Why This Matters for How You're Treated
For years, many hEDS patients have felt fragmented by the healthcare system—seeing a rheumatologist for joints, a gastroenterologist for digestion, a neurologist for migraines, a psychiatrist for mood, and somehow, no one seeing the whole person. You end up managing five different conditions when really, you're managing one complex condition with multiple expressions.
This research provides scientific evidence that there is a coherent whole to see. Your symptoms aren't random. They're connected through shared genetic and biological pathways.

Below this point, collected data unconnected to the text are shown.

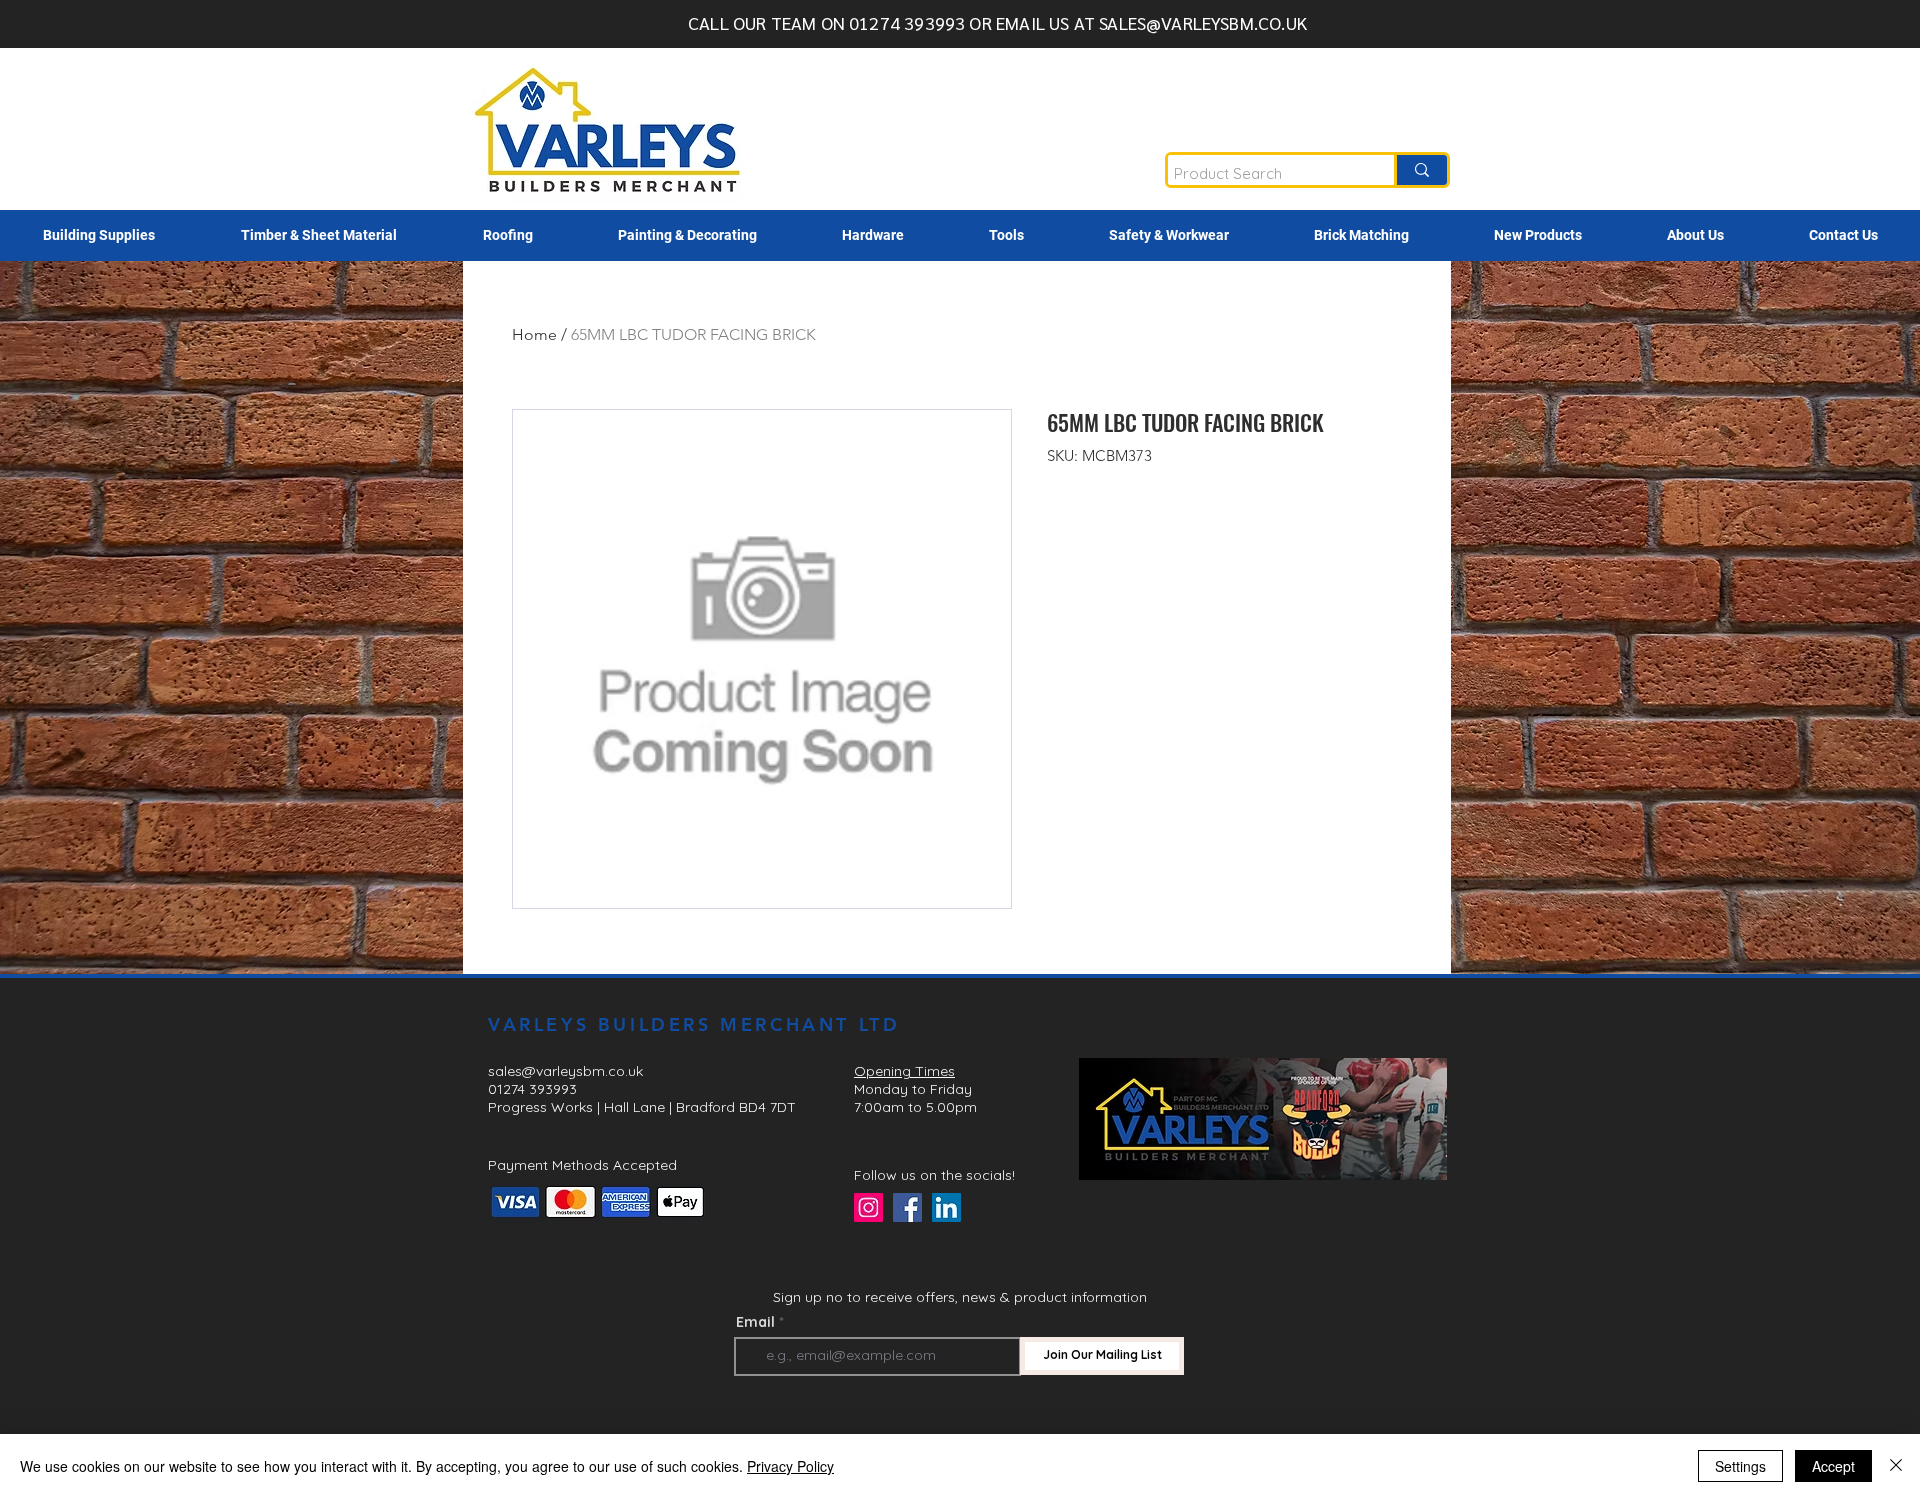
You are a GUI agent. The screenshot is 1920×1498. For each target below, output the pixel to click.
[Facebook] (907, 1207)
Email (755, 1322)
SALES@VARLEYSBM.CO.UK (1203, 22)
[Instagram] (868, 1207)
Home (534, 334)
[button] (99, 235)
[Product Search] (1420, 170)
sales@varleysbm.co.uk (565, 1071)
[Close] (1896, 1466)
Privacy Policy (790, 1466)
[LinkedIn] (946, 1207)
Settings (1740, 1466)
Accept (1833, 1466)
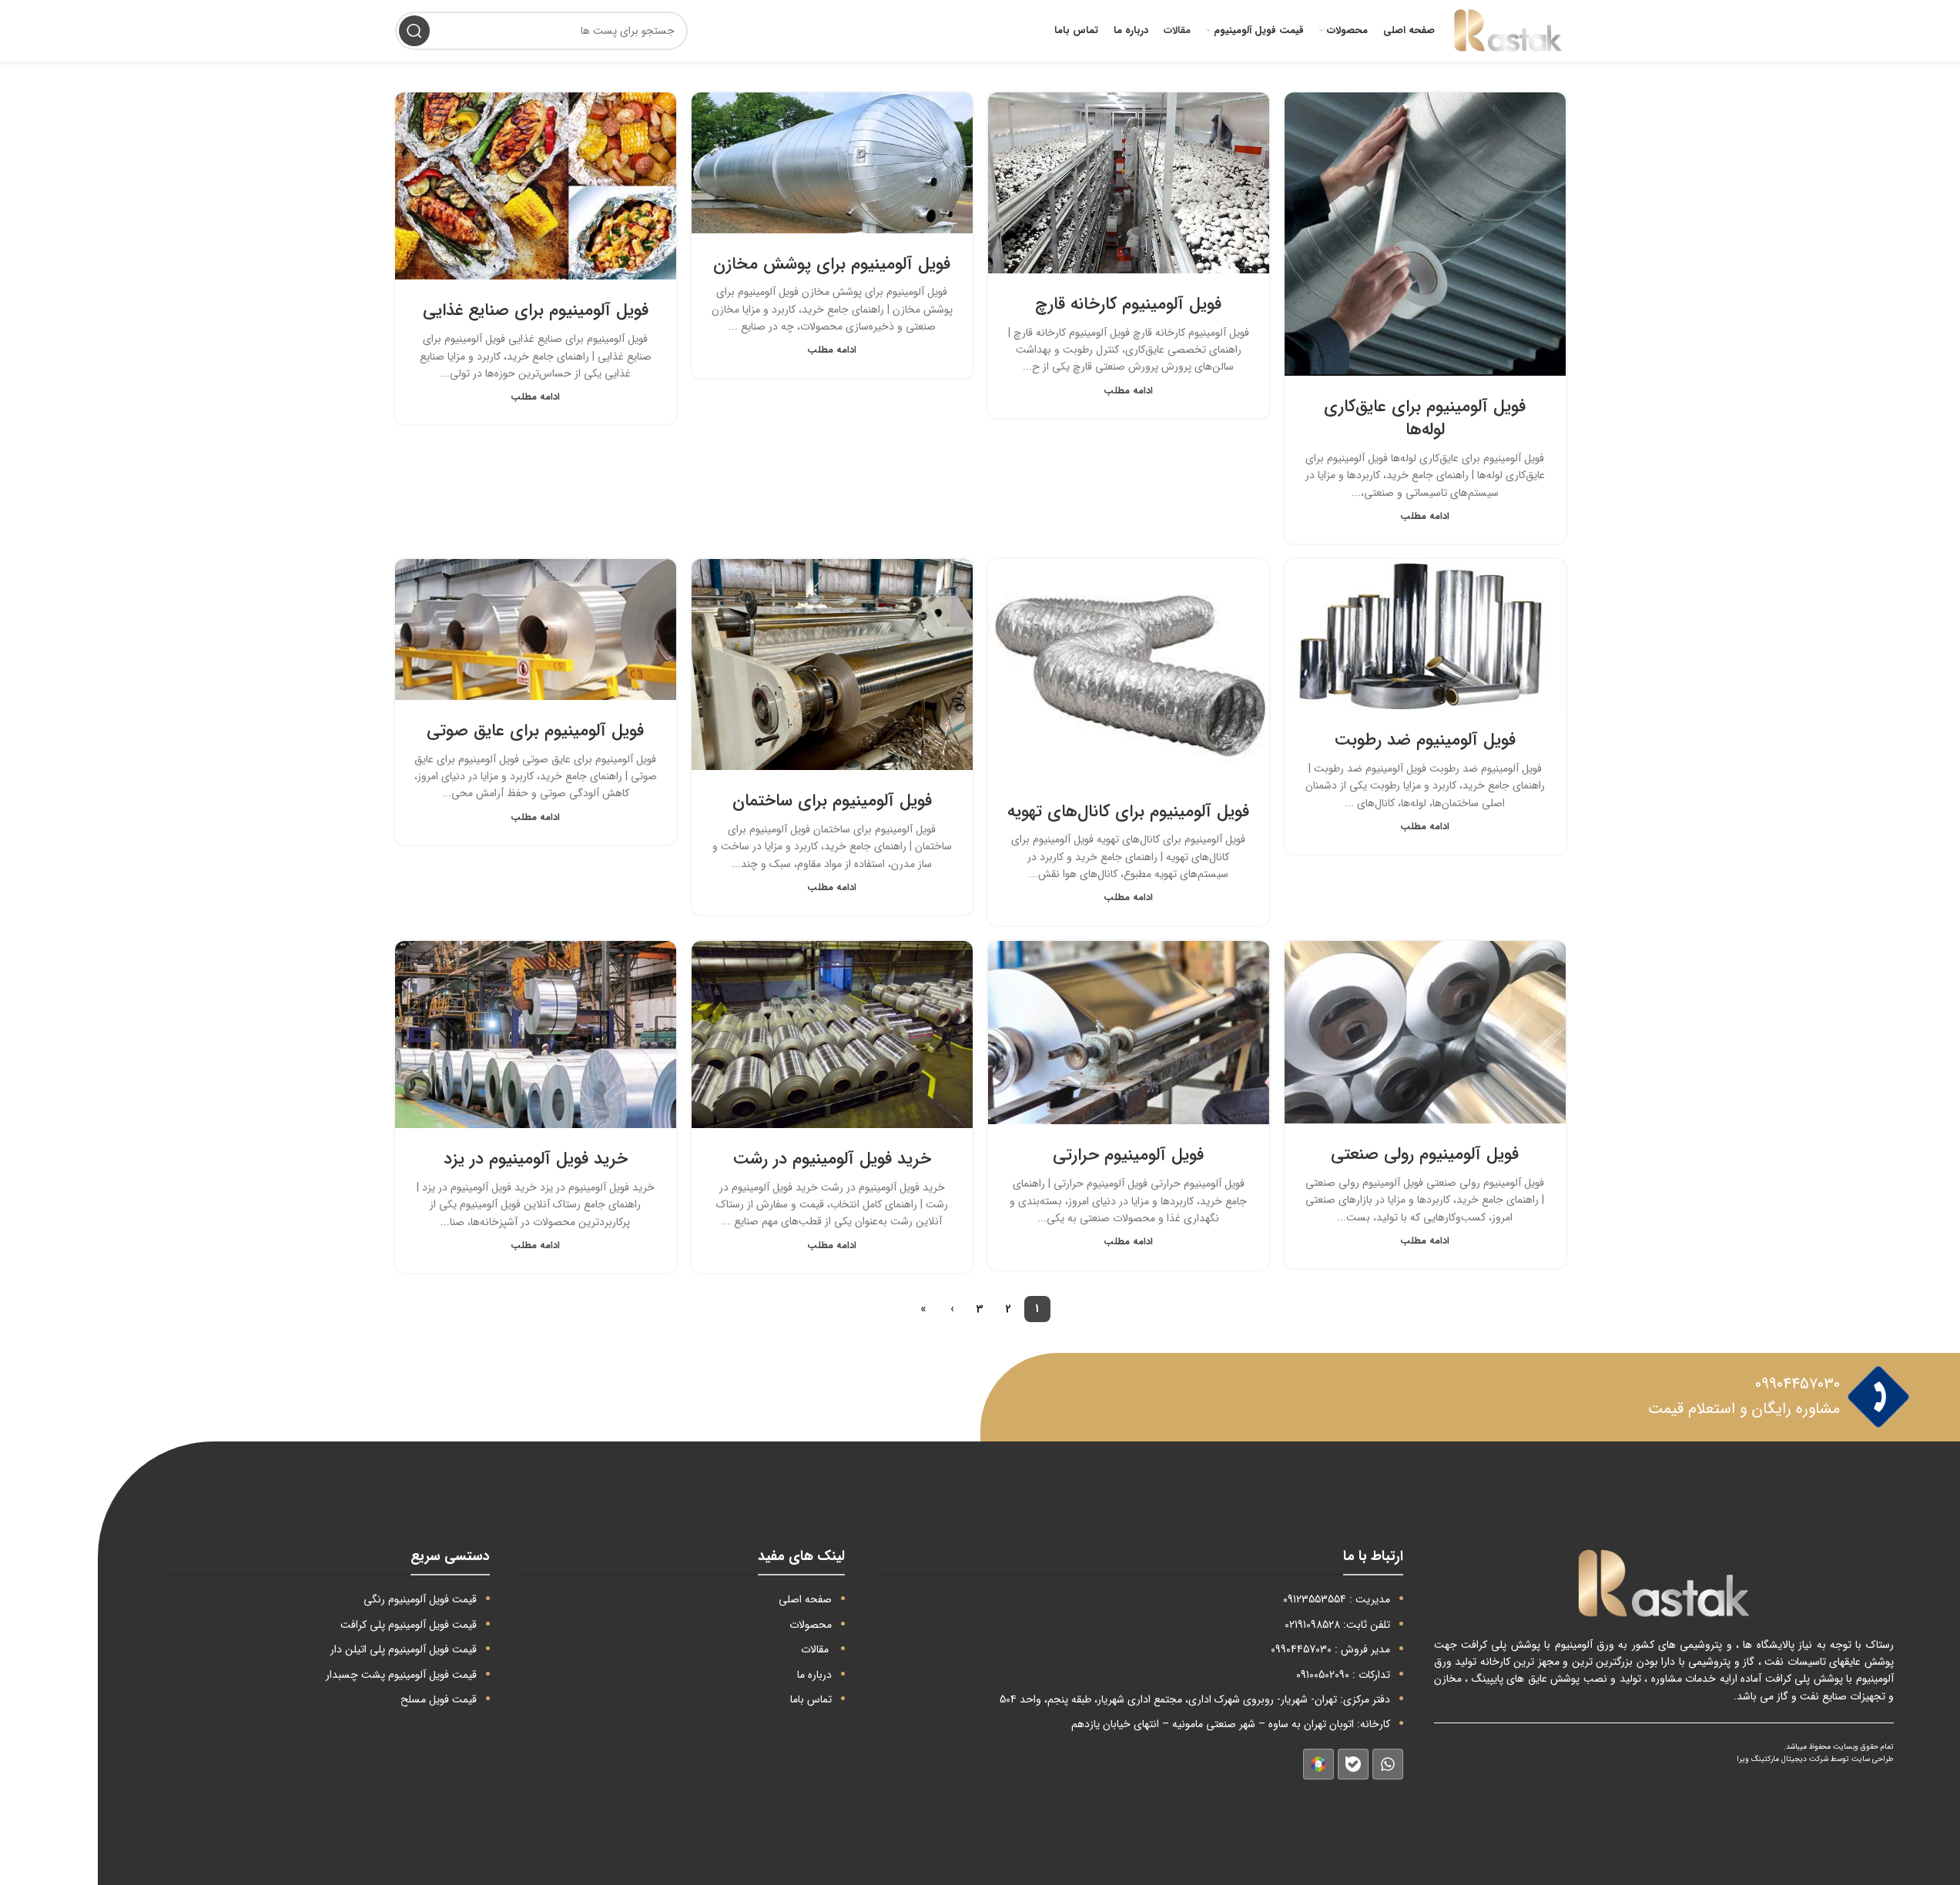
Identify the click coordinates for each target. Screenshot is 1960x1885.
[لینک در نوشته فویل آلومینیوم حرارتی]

This understanding should ideally shift how healthcare providers approach hEDS; moving away from treating isolated symptoms and toward recognizing hEDS as a multi-systemic condition. That's why integrated approaches make biological sense:
Movement therapy and physical rehabilitation address both your connective tissue needs and your nervous system regulation
Nervous system work such as gentle breathing practices, graded exposure to activity, or somatic approaches, directly supports the neuroimmune component the genetics reveal. (Please refer to our other related blogs for more in depth understanding of Breath in the Hypermobile System, Nervous System Dysregulation, Polyvagal Theory)
Stress management and mental health support aren't "extras"; they're part of treating the core condition, since stress and emotional regulation directly influence your immune and nervous system responses
Coordinated medical care across specialists who understand these connections prevents you from being sent conflicting advice
It's not that these approaches are suddenly new—many practitioners have intuitively understood this. But now the genetics provide a framework explaining why these integrated approaches work.
The Bigger Picture
Genetic research like this takes time to transform into clinical practice. Typically, it takes 5-10 years or more for genetic discoveries to lead to new treatments. But it's moving in an important direction: toward recognizing hEDS as what it really is; a complex, multi-systemic condition affecting your nervous system, immune system, connective tissue, and more.
For now, what matters most is that you continue listening to your body, working with practitioners who understand the multi-systemic nature of hEDS, and knowing that your experience of hEDS as affecting everything from your energy to your digestion to your mood to your pain is backed by real, legitimate biology.
You're not imagining the connections. The science is finally catching up.